Da tempo questa città è specchio di ciò
che è diventata l'italia, cioè aridità pura. I trentenni che emigrano
alla ricerca di lavoro, anziani inferociti da servizi scadenti, i
giovani che sfogano la loro noia in atti di razzismo e vandalismo...mi
sembra di vivere in prima persona (adattato ai giorni nostri) il libro
Cristo si è fermato a Eboli.
Allora cosa centra la Tharros in tutto questo, direte voi?
Quando
lo sport Nazionale e ultramiliardario non riesce più a far breccia nel
cuore degli sportivi della Città allora è giunto il tempo di fare
autocritica e capire cosa non va di questo posto...

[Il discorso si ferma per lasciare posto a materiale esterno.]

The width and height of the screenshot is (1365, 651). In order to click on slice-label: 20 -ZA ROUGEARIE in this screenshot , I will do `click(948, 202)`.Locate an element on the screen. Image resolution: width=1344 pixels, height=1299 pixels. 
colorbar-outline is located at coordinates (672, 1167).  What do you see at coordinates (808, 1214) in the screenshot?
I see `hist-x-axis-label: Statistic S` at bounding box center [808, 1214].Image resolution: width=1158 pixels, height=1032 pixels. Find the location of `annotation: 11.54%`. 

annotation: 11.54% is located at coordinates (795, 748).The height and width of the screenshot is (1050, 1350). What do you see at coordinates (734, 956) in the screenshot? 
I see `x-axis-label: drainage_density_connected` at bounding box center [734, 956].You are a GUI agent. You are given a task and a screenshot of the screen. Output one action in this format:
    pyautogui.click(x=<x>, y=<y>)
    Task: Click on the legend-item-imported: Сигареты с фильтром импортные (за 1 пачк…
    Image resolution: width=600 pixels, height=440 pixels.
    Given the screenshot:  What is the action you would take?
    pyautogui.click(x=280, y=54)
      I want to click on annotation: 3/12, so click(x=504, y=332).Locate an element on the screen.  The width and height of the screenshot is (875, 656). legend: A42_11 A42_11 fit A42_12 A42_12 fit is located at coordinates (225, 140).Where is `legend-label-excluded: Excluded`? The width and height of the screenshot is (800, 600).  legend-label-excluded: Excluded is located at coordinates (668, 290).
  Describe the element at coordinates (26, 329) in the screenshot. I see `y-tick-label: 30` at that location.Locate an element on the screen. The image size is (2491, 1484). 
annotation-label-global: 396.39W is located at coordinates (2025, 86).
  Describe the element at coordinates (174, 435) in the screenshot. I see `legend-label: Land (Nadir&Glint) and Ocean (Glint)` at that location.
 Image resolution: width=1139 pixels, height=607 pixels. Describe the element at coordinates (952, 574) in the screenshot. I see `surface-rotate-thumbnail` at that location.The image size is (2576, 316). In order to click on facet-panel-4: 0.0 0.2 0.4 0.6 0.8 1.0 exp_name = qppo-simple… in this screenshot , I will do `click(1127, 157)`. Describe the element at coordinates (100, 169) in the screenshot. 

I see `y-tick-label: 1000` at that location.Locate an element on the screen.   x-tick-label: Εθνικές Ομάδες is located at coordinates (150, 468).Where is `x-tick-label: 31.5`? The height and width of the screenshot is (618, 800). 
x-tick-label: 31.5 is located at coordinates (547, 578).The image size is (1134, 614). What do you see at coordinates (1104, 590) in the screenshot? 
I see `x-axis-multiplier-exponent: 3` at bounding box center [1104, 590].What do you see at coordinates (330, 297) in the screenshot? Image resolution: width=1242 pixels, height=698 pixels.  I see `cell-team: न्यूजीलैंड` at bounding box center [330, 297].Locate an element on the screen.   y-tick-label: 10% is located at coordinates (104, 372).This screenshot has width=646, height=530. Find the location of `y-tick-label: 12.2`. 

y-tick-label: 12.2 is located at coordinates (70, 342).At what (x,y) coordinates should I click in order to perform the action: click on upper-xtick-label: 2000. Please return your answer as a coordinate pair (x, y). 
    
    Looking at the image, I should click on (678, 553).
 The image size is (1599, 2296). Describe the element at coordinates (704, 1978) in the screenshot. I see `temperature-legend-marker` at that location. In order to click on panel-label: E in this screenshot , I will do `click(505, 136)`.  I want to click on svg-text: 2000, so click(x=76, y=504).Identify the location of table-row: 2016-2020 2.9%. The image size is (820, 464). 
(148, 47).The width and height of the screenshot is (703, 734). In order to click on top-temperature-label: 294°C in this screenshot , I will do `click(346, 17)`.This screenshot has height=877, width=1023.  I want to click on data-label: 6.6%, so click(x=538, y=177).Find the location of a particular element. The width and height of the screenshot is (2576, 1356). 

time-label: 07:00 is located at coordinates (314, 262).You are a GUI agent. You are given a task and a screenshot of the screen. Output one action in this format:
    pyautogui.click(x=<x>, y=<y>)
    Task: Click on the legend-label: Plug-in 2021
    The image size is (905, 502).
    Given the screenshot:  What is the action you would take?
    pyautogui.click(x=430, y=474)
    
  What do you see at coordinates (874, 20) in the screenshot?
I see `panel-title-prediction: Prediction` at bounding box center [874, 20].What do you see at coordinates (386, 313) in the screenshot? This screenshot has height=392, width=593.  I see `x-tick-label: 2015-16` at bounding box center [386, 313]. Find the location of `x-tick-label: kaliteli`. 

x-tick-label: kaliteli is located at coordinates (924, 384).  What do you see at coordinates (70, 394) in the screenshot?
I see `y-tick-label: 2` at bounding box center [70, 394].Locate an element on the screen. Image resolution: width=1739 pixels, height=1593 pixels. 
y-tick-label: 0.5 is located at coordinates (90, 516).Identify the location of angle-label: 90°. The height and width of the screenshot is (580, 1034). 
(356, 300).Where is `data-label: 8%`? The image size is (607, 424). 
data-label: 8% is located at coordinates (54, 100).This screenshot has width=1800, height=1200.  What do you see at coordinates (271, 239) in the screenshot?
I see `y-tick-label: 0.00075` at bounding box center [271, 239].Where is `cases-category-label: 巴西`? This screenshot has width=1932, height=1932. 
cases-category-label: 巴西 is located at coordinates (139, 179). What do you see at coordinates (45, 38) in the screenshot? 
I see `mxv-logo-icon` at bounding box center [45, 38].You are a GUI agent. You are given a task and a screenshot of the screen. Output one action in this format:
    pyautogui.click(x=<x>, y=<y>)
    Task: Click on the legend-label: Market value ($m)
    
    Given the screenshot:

Avanti dunque SINISTRA, parti da qui dall'unire i cittadini di Oristano, nella speranza di un futuro migliore...questo posto necessita di cooperative che possano dare lavoro a tutti e che possano veramente portare alla redistribuzione della ricchezza; bisogna allo stesso tempo diffidare dei vari padri e padroni che con le loro promesse e la loro scarsa considerazione della dignità umana utilizzano le persone come merce di scambio. Rifiutiamo il lavoro clientelare e allo stesso tempo combattiamo gli egoismi...tutti un pò più dinamici e felici può e deve essere obbiettivo comune!!
E AI PADRONI CHE CI VORREBBERO SCHIAVI DEL SOLDO, RISPONDIAMO IN CORO CHE ESSER RICCHI NON è SOLO UNA QUESTIONE DI MATERIA, MA CHE OGNI UOMO è RICCO QUANDO è LIBERO E PUò ESPRIMERSI!! I SOLDI NON FANNO LA FELICITà UN MONDO PIù GIUSTO E MENO INQUINATO SI!! LASCIAMO AD ALTRI LA POSSIBILITà DI COMPRARSI IL PARADISO CON GLI EURO E I DOLLARI, NOI INTANTO COMINCIAMO A RIPRENDERCI ORISTANO E LA THARROS!!